Upgrade planned for Elles Rd intersection
One of Invercargill's most hazardous intersections is set for a major upgrade.
The NZ Transport Agency is working towards improving the south Invercargill intersection of State Highway 1 and Elles Rd.
Consultancy firm Opus has been hired to work on the redesign, which will convert the current T-intersection into a roundabout.
The agency has categorised the area as a "high-risk intersection", because of the number of crashes in the past five years.
Transport agency project manager Jason Forbes said there were visibility issues at the current intersection, particularly for drivers turning onto the highway from Elles Rd.

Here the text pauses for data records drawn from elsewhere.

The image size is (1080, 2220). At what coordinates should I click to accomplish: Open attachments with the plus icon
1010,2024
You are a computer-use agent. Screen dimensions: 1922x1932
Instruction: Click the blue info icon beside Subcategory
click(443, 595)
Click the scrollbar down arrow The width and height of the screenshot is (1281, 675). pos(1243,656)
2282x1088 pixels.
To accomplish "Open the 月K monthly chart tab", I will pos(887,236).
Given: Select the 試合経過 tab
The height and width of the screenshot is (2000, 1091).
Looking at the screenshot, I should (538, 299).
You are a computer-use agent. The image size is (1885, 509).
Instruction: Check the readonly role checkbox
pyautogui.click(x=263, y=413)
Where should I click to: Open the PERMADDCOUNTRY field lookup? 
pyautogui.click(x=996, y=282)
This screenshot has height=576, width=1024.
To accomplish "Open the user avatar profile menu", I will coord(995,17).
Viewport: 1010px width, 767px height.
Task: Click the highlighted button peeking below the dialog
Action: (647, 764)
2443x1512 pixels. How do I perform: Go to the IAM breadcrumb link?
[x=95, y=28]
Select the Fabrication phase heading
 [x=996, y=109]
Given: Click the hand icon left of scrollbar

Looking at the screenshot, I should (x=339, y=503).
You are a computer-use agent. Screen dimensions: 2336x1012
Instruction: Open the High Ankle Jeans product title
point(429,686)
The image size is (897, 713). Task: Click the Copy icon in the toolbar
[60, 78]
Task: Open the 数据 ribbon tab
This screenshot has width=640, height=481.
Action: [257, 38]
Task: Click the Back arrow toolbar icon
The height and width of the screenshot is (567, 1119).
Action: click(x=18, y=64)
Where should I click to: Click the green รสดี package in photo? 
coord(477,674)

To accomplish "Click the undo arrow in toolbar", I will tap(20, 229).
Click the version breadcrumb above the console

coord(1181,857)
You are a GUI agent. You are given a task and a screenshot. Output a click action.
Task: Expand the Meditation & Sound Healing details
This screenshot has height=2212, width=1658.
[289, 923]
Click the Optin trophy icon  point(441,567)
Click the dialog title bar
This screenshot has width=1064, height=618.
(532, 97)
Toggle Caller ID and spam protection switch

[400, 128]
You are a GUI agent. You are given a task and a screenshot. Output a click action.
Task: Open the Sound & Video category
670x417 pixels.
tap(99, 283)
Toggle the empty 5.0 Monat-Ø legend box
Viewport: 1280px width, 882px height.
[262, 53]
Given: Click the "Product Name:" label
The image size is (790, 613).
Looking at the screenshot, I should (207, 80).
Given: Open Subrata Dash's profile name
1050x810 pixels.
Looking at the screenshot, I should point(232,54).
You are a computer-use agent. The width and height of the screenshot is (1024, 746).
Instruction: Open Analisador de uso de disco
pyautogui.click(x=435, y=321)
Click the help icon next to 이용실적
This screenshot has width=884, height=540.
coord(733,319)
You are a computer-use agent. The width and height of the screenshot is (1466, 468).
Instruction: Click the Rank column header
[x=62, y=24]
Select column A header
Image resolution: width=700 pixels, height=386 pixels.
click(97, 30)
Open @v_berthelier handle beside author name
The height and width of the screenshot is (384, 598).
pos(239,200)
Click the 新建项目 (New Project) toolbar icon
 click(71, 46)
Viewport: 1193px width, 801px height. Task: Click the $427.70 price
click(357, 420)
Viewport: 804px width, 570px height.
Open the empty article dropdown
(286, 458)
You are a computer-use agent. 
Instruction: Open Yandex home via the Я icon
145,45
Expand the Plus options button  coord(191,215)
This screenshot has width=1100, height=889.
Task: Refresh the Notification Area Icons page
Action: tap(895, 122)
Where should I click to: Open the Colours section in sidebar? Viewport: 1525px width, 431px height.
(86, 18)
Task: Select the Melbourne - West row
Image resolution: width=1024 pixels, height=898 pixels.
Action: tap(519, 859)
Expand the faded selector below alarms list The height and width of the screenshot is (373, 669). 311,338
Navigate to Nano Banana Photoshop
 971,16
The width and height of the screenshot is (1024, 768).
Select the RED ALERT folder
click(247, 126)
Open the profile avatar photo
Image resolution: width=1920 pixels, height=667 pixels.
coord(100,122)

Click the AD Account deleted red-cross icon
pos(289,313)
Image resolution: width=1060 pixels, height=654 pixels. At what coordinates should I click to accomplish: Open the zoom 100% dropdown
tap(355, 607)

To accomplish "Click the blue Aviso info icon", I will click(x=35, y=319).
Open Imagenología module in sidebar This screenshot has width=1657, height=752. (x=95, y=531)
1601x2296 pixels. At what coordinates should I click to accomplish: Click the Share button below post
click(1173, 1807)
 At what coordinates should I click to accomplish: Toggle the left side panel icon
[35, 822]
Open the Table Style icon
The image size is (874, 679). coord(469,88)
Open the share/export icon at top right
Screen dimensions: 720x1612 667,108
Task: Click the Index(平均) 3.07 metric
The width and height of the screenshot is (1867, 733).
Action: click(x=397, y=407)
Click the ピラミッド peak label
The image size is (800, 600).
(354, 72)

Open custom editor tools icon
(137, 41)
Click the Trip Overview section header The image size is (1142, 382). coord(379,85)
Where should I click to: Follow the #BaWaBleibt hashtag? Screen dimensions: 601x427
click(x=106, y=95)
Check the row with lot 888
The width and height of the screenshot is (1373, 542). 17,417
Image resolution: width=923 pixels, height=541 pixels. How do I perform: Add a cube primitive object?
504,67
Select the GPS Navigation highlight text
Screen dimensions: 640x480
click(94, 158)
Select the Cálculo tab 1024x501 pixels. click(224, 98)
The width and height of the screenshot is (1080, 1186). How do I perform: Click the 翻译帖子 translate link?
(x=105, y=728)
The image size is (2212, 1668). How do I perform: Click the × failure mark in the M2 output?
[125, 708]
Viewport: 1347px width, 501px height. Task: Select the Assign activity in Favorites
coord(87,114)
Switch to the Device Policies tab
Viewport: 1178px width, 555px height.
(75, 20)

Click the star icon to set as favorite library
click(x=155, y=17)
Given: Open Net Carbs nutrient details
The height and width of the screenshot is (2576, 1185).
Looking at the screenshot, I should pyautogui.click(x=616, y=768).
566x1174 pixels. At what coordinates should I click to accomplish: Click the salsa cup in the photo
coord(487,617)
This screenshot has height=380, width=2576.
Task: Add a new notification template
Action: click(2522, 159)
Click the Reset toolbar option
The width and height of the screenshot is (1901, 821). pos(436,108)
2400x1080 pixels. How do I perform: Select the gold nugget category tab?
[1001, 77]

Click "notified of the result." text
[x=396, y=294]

The new design also includes the option to add a fourth leg to the roundabout, which would connect to the industrial area at Lake St (200m south of the roundabout).
Forbes said there was currently a "big problem" at Lake St.
"The industrial area there is constantly growing, with hundreds of heavy vehicles coming in and out every day."
There have been two crashes on Lake St in the past five months, with the most recent involving a train, which crashed into a logging truck earlier this month.
Three people suffered minor injuries following the crash.
Forbes said the agency's preferred option would be to construct the fourth leg of the roundabout, but that was dependent on approval from the Invercargill City Council, as the proposed road would cross over council land.
If it were to go ahead, the current access point from Lake St to the highway could be closed off permanently, Forbes said.
"If the Invercargill City Council can come to the party, we might be able to close off some of the other streets as well, such as Hyde St."
Forbes said if the new route to Lake St did not happen, then there were plans to widen the current road and introduce a right turn bay next to the Bluff Highway.
The issue of the intersection improvements was discussed at council's Infrastructure and Planning committee meeting on Monday night.
Council roading manager Russell Pearson said he was currently working with the chairman of the committee to make a submission to the agency, on behalf of the council.
"The NZTA have invited us to give some feedback on their proposal to council.
"We'll certainly be providing some feedback to them on the options and we're quite keen to see the alternative for Lake St, but that obviously comes at a cost.
"That's part of what we will want to talk about, if there's a need for council's involvement, then what is it and how much is that money."
Pearson said, in any case, the council was committed to upgrading safety around the rail crossing in the area.
"Rail crossing bells and lights and barrier arms, that's the sort of area where council will want to contribute anyway.
"We're pretty sure either scheme will have to have those, with the amount of traffic movements going in and out of there.
"No matter which option you go for, there's still a need to travel across the rail crossing ... people still have to make sure it's safe before they go over the crossing."
On September 27, a public open day will be held at the South Alive Community Hub, where agency and Opus staff will be available to answer questions from the public.
Forbes said once the current investigation and detailed design work had been completed, construction could begin by late 2018.